In our co-pending U.S. patent application Ser. No. 420,405 filed on Sept. 20, 1982, it is disclosed that various titanium-based solid solution alloys rapidly react with hydrogen at room temperature to form the corresponding hydrides. The titanium-based solid solution alloys have a body-centered cubic structure that comprises titanium and a second metal such as molybdenum, vanadium or niobium; when said second metal in said binary alloy is vanadium or niobium and, optionally, when said second metal is molybdenum, at least about 1 atom percent of a third metal such as aluminum, cobalt or iron is dissolved in said binary alloy.
For many applications of metal hydrides, such as hydrogen recovery, it is desirable to form the hydride from bulk metal, pulverize the hydride into some form of granular or powder structure, and thereafter cyclically remove hydrogen to form a lower hydride or the hydrogen-free metal and thereafter reintroduce hydrogen to reform the hydride. Starting with bulk metal or bulk alloy, it is normally necessary to go through an induction period, wherein the metal is heated to a temperature such as 300.degree.-700.degree. C., then reacted with hydrogen at high pressure and then cooled very slowly until a temperature below about 100.degree. C., and preferably about room temperature, is reached. At the higher temperature, the rate of hydrogen dissolving in the metal (the alpha phase) is increased so as to achieve saturation in a matter of minutes rather than hours or days. At the high temperature, however, the equilibrium hydrogen pressure is so high that relatively little hydrogen actually dissolves or forms hydride. Accordingly, it is only upon gradual cooling that hydrides form. See, for example, U.S. Pat. No. 4,075,312 (Tanaka et al.) which discloses titanium alloy hydride compositions containing at least one metal selected from the group consisting of vanadium, chromium, manganese, molybdenum, iron, cobalt, and nickel.
U.S. Pat. No. 4,318,897 (Gonczy) discloses ferrovanadium alloys containing from about 5 to about 30% by weight iron, which may be used for hydrogen storage systems. However, U.S. Pat. No. 4,318,897 also discloses it is necessary to preactivate the ferrovanadium alloys by heating same in a vacuum at 400.degree.-650.degree. C. and thereafter exposing the alloy to hydrogen.

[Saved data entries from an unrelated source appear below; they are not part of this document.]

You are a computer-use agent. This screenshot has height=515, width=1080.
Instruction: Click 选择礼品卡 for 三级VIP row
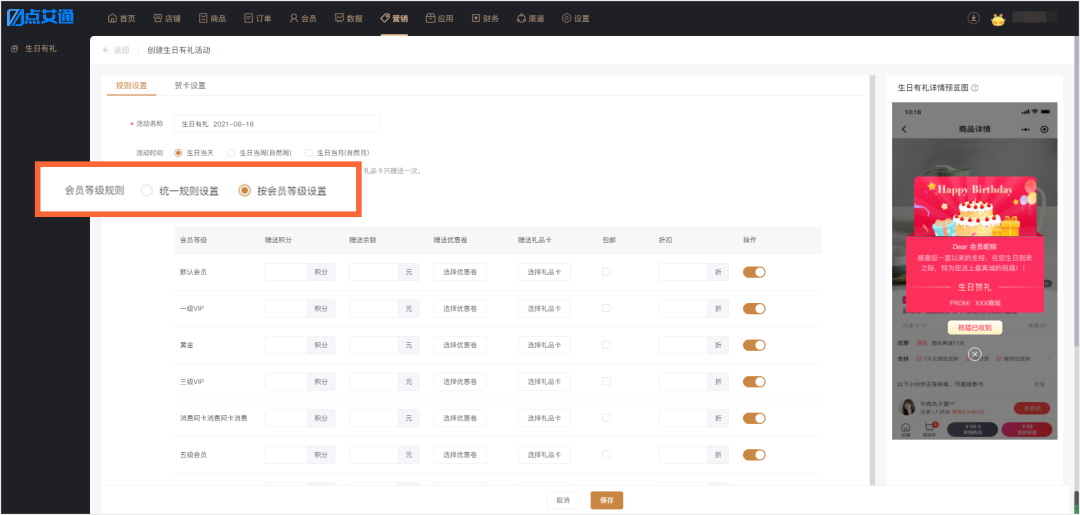point(544,381)
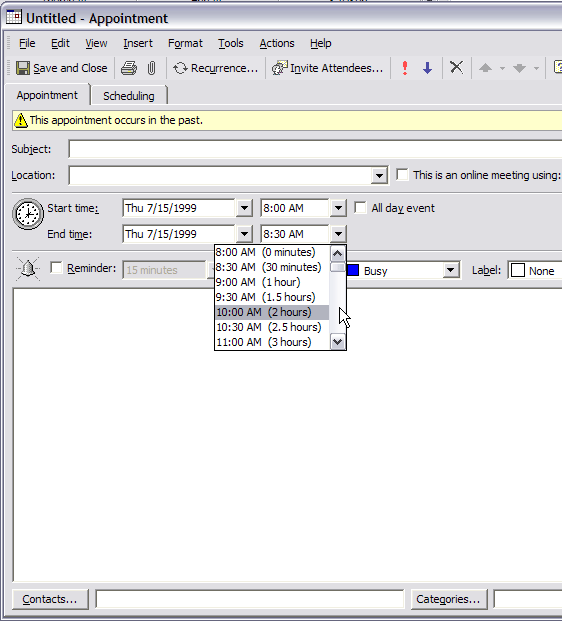
Task: Open the Location dropdown arrow
Action: pyautogui.click(x=379, y=175)
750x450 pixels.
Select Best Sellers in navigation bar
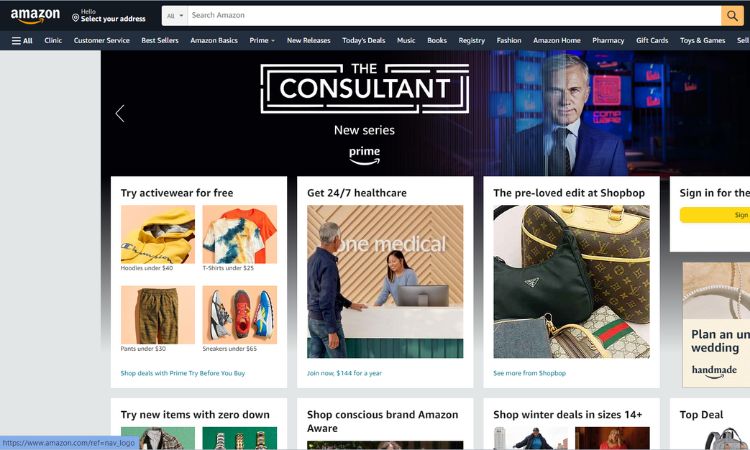(160, 41)
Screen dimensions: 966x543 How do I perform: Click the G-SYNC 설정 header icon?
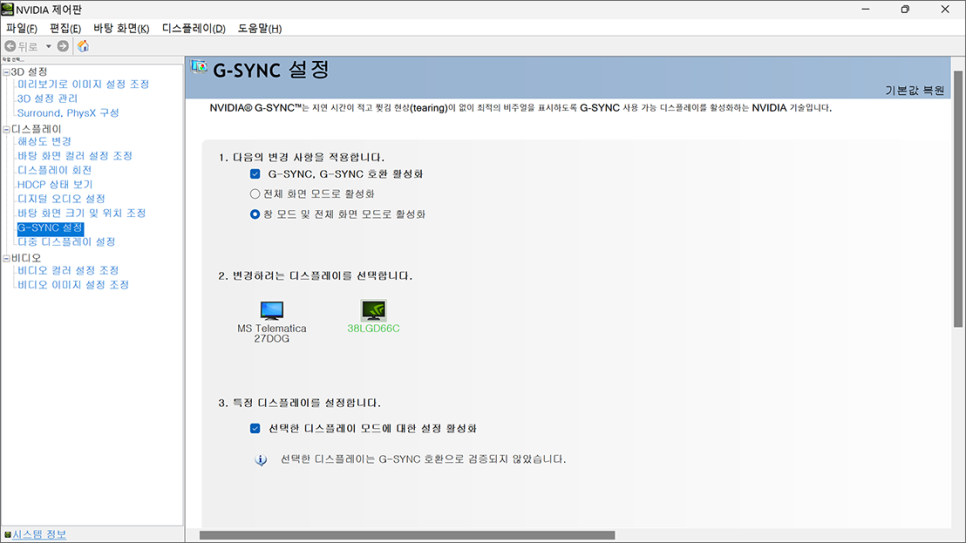199,68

Kirschfeld et al. in "Zeitschrift for Elektrochemie,". Vol. 36, 1930, pp. 123-129 discloses that ferrovanadium alloys containing 29-90 by weight iron are heated to high temperatures in the presence of hydrogen to form the corresponding metal hydrides.
Thus, with the exception of the ongoing research in our laboratories, in all these disclosures, an initial induction period at a high temperature in the presence of hydrogen is required for hydride formation.
While many metals require only a single induction process to form the hydride, with the subsequent hydride powder cycling at a reasonable reaction rate, it should be apparent that the induction process represents a distinct disadvantage in forming and utilizing metal hydrides.